Revering the Name of the LORD

The third commandment prohibits "taking" (lit. carrying) the Name of the LORD in a "vain" or "empty" (i.e., untrue) manner.  The word translated "in vain" (lashav') probably comes from another word that pictures a rushing and destructive storm (shoah).

Rambam notes that the phrase is not lo tishava' ("you shall not swear"), but the more general phrase lo tisa ("you shall not take"), and therefore considers it forbidden to mention God's Name unnecessarily at any time. The sages later referred to this as motzi shem shamayim lavatalah, "uttering the Name of Heaven uselessly" (Terumah 3b), and therefore established the geizerah (safeguard) of circumlocution when referring to the Name of God. The prohibition of vainly using the Name of the LORD applies to all seven Biblical Names of God as well as all of their construct forms:

A common practice to avoid writing the Names of God is to substitute letters or syllables within the Name.

For example, you might see "Elokim" (for Elohim), "G-d" (for God), and "L-rd" (for Lord).

In many Siddurim (prayerbooks) and other Jewish religious literature, you will often see the Sacred Name written in an abbreviated manner as Yod-Yod:


This is done to avoid casually reading or reciting the sacred Name of God.

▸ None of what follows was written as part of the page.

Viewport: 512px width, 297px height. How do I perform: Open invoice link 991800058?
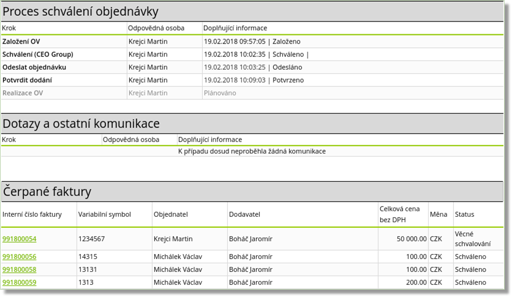pos(20,269)
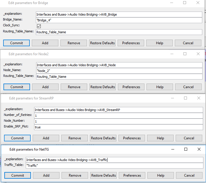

Ultra-Orthodox Jews will not even pronounce a name of God unless it is said in prayer or religious study. The Sacred Name, Y-H-V-H (sometimes called the Tetragrammaton) is NEVER pronounced by these Jews but is always read as "Adonai," "HaShem," or sometimes "AdoShem."

In Jewish tradition, the word translated "Name" (shem) powerfully refers to the character or reputation of the one who bears it. The revealed name of the LORD (YHVH) thus can be understood as the invocation for the very presence of God Himself.

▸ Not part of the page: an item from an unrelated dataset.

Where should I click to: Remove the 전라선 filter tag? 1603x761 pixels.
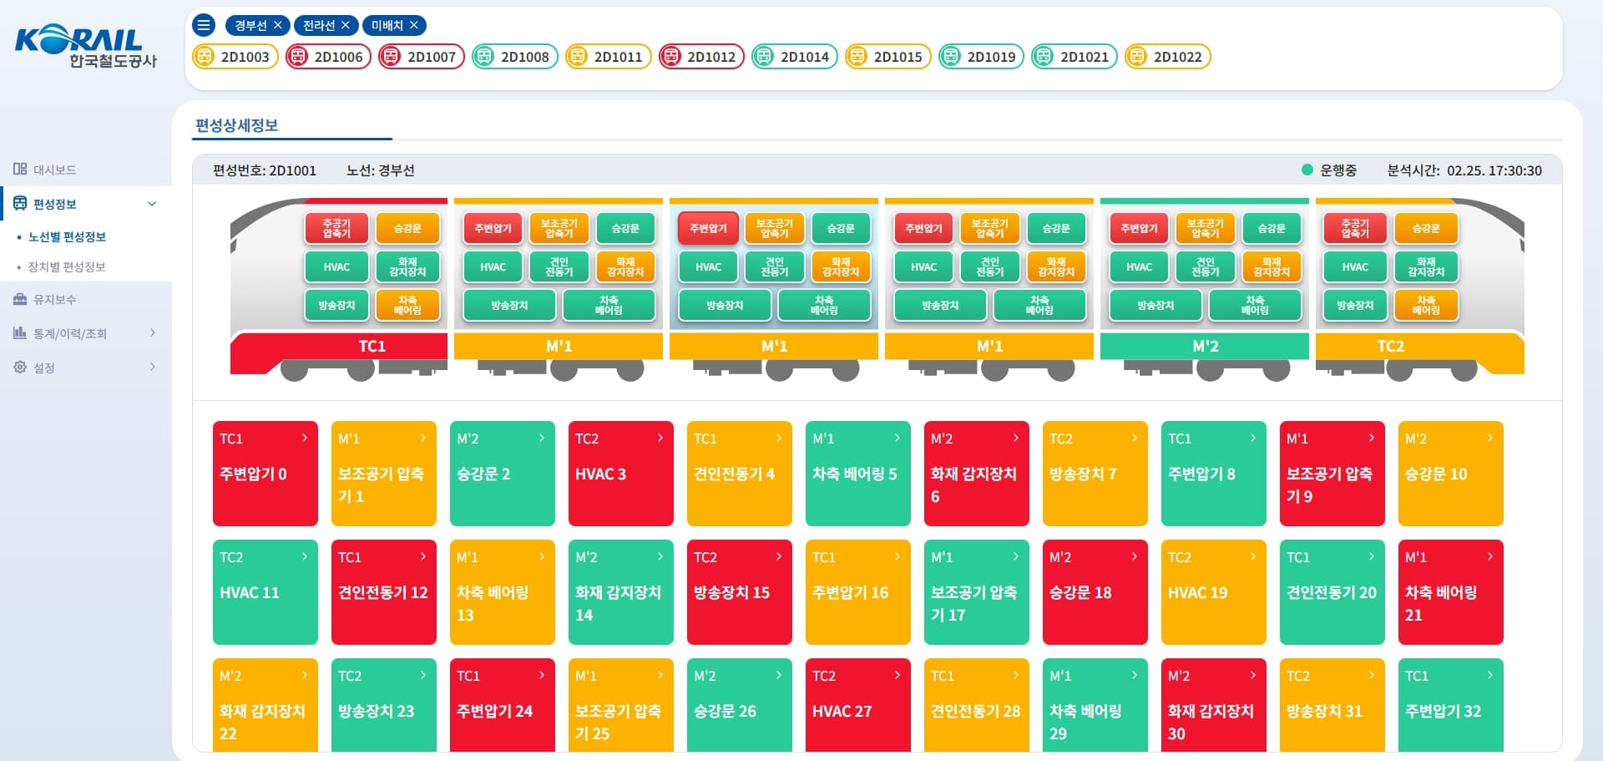(346, 25)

When we call upon the LORD (i.e., use His Name), we are actually invoking the one true God of the universe to manifest Himself to us. Since God is faithful and will be true to His Name, He will really be present whenever He is called. This is serious business. We should never take it lightly (much less should we use Adonai's name in a thoughtless, careless, or "stormy" manner).

Guilt from Desecrating the Name

For the LORD will not clear the guilt of one who takes his Name in vain.

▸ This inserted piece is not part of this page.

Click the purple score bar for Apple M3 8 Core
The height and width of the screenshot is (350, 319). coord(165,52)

The keyword of the second part of this pasuk is the word yenakkeh, which derives from the piel of the verb nakah (be free, declared innocent). Often this word is used in contrast with the idea of sin (avon), and can therefore be understood to mean that the LORD will not "clear" one who swears falsely by His name. There is a sort of irony in this punishment: If someone regards the LORD as "empty," so the LORD will not empty them of their guilt. In other words, this is a midah k'neged midah ("measure for measure") punishment: When someone shows contempt for God, He returns the favor.

For this reason, the sages consider the desecration of the Name of the LORD as one of the most grievous of sins, since the consequences of God's punishment extend not only to the one who shows contempt, but for others as well.  The Talmud (Shabbos 33a) states that in retribution for vain oaths, God sent various catastrophes upon Israel, including violent attacks by enemies, plagues, and famine.

This commandment is repeated in the Brit Chadashah in a number of places. For example,
Yeshua the Mashiach told us:

    Do not take an oath at all, either by heaven, for it is the throne of God, or by the earth, for it is his footstool, or by Jerusalem, for it is the city of the great King. And do not take an oath by your head, for you cannot make one hair white or black.
    Let what you say be simply 'Yes' or 'No'; anything more than this comes from evil. (Matt. 5:34-37)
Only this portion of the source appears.